Could you put these lines into a numbered list, leaving out the blank lines?
══ DATA SHOWN ══
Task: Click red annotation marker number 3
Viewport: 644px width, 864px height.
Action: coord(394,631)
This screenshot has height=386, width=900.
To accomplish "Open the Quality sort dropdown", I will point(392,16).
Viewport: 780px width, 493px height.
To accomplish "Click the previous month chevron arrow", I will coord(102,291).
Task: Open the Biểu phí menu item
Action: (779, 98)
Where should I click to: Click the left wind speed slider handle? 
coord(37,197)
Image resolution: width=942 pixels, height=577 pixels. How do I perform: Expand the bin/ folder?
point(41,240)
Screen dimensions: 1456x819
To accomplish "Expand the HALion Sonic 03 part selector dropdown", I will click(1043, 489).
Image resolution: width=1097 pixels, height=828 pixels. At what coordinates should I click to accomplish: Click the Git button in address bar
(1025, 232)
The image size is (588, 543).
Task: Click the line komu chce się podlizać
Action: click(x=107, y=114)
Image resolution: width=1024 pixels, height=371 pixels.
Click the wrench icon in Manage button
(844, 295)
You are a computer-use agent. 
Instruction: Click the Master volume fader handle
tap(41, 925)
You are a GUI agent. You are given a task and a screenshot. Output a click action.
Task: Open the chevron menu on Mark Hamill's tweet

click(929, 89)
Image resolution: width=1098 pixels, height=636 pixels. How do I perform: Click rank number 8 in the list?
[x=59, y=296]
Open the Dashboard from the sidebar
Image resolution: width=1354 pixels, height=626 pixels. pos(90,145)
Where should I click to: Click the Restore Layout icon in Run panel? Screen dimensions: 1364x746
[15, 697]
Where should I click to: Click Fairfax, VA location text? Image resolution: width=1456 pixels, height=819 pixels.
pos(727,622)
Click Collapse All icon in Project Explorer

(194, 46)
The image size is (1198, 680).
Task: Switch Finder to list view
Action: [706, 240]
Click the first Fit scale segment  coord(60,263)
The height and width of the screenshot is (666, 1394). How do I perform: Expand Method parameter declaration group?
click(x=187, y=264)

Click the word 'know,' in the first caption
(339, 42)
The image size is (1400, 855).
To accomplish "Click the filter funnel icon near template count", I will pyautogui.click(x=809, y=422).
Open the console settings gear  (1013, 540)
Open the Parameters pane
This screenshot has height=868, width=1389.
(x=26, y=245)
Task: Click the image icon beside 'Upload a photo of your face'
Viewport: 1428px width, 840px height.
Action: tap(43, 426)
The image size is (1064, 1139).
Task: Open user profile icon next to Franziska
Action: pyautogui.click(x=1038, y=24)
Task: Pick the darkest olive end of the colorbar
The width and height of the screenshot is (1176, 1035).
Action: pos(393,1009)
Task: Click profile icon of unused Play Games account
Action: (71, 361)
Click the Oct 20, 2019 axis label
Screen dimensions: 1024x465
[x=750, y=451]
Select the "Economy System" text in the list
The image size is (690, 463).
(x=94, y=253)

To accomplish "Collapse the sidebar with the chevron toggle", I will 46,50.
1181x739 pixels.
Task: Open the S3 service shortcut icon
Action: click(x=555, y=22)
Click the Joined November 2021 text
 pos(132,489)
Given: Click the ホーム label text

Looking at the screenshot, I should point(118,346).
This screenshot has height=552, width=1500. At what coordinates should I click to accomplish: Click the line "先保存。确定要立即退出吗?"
═══
** RESPONSE FOR THIS EXERCISE **
1. Task: Click red annotation marker number 3
2. Viewport: 644px width, 864px height.
3. Action: coord(394,631)
4. This screenshot has height=386, width=900.
5. To accomplish "Open the Quality sort dropdown", I will point(392,16).
6. Viewport: 780px width, 493px height.
7. To accomplish "Click the previous month chevron arrow", I will coord(102,291).
8. Task: Open the Biểu phí menu item
9. Action: (779, 98)
10. Where should I click to: Click the left wind speed slider handle? 
11. coord(37,197)
12. Image resolution: width=942 pixels, height=577 pixels. How do I perform: Expand the bin/ folder?
13. point(41,240)
14. Screen dimensions: 1456x819
15. To accomplish "Expand the HALion Sonic 03 part selector dropdown", I will click(1043, 489).
16. Image resolution: width=1097 pixels, height=828 pixels. At what coordinates should I click to accomplish: Click the Git button in address bar
17. (1025, 232)
18. The image size is (588, 543).
19. Task: Click the line komu chce się podlizać
20. Action: click(x=107, y=114)
21. Image resolution: width=1024 pixels, height=371 pixels.
22. Click the wrench icon in Manage button
23. (844, 295)
24. You are a computer-use agent. 
25. Instruction: Click the Master volume fader handle
26. tap(41, 925)
27. You are a GUI agent. You are given a task and a screenshot. Output a click action.
28. Task: Open the chevron menu on Mark Hamill's tweet
29. click(929, 89)
30. Image resolution: width=1098 pixels, height=636 pixels. How do I perform: Click rank number 8 in the list?
31. [x=59, y=296]
32. Open the Dashboard from the sidebar
33. Image resolution: width=1354 pixels, height=626 pixels. pos(90,145)
34. Where should I click to: Click the Restore Layout icon in Run panel? Screen dimensions: 1364x746
35. [15, 697]
36. Where should I click to: Click Fairfax, VA location text? Image resolution: width=1456 pixels, height=819 pixels.
37. pos(727,622)
38. Click Collapse All icon in Project Explorer
39. (194, 46)
40. The image size is (1198, 680).
41. Task: Switch Finder to list view
42. Action: [706, 240]
43. Click the first Fit scale segment  coord(60,263)
44. The height and width of the screenshot is (666, 1394). How do I perform: Expand Method parameter declaration group?
45. click(x=187, y=264)
46. Click the word 'know,' in the first caption
47. (339, 42)
48. The image size is (1400, 855).
49. To accomplish "Click the filter funnel icon near template count", I will pyautogui.click(x=809, y=422).
50. Open the console settings gear  (1013, 540)
51. Open the Parameters pane
52. This screenshot has height=868, width=1389.
53. (x=26, y=245)
54. Task: Click the image icon beside 'Upload a photo of your face'
55. Viewport: 1428px width, 840px height.
56. Action: tap(43, 426)
57. The image size is (1064, 1139).
58. Task: Open user profile icon next to Franziska
59. Action: pyautogui.click(x=1038, y=24)
60. Task: Pick the darkest olive end of the colorbar
61. The width and height of the screenshot is (1176, 1035).
62. Action: pos(393,1009)
63. Task: Click profile icon of unused Play Games account
64. Action: (71, 361)
65. Click the Oct 20, 2019 axis label
66. Screen dimensions: 1024x465
67. [x=750, y=451]
68. Select the "Economy System" text in the list
69. The image size is (690, 463).
70. (x=94, y=253)
71. To accomplish "Collapse the sidebar with the chevron toggle", I will 46,50.
72. 1181x739 pixels.
73. Task: Open the S3 service shortcut icon
74. Action: click(x=555, y=22)
75. Click the Joined November 2021 text
76.  pos(132,489)
77. Given: Click the ホーム label text
78. Looking at the screenshot, I should point(118,346).
79. This screenshot has height=552, width=1500. At what coordinates should I click to accomplish: Click the line "先保存。确定要立即退出吗?"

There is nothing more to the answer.